Segment Open
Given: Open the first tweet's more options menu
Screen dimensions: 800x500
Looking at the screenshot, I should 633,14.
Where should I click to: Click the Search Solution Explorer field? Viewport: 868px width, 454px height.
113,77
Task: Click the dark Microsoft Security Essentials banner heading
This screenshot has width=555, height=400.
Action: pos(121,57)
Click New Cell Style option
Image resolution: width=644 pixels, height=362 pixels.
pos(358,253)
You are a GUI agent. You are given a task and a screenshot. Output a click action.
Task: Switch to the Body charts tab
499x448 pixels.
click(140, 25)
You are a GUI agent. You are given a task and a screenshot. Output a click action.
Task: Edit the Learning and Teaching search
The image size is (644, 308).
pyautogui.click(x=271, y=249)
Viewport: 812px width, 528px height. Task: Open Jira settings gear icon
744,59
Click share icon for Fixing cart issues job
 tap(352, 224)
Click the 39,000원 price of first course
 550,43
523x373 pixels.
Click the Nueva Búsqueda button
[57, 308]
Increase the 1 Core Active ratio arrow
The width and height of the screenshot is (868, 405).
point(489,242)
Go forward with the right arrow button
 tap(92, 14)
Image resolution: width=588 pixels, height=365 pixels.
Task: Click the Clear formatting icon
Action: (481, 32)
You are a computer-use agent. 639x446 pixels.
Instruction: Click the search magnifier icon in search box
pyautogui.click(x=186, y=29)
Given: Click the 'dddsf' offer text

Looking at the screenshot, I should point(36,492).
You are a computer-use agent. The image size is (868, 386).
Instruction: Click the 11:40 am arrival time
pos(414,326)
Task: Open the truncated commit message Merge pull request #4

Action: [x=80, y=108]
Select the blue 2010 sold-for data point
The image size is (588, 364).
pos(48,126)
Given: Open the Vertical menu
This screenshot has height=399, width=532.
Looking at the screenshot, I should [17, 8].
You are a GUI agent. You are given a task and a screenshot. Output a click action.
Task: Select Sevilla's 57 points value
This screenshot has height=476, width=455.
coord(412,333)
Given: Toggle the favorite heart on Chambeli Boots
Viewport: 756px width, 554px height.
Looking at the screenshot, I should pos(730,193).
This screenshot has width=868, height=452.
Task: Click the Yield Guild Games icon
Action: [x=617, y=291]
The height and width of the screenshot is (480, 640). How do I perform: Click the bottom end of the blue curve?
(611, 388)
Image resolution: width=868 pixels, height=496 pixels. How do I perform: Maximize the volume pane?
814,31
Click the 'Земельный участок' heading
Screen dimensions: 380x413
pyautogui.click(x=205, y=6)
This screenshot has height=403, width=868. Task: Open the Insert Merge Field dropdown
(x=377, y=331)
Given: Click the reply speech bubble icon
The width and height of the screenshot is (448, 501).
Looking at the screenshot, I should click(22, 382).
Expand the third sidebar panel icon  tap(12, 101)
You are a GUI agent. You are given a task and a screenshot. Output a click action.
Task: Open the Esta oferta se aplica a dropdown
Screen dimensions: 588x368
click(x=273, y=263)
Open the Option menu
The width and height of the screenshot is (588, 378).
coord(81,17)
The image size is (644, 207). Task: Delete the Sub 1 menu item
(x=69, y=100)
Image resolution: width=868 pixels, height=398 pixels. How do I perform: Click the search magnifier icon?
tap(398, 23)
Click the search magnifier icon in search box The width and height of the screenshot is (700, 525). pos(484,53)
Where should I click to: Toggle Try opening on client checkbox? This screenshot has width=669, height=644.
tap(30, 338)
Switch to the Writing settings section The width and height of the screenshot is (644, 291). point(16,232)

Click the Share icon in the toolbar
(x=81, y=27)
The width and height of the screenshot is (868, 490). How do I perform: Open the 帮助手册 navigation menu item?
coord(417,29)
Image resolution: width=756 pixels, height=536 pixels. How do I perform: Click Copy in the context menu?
Segment Closed
**WHAT THE EXERCISE ASKS**: In the entries above, one line contains "Click the 'Земельный участок' heading" and another contains "Given: Click the reply speech bubble icon". Reproduce exactly those two lines and the lines between them, nothing else.

**OUTPUT FOR THIS EXERCISE**:
Click the 'Земельный участок' heading
Screen dimensions: 380x413
pyautogui.click(x=205, y=6)
This screenshot has height=403, width=868. Task: Open the Insert Merge Field dropdown
(x=377, y=331)
Given: Click the reply speech bubble icon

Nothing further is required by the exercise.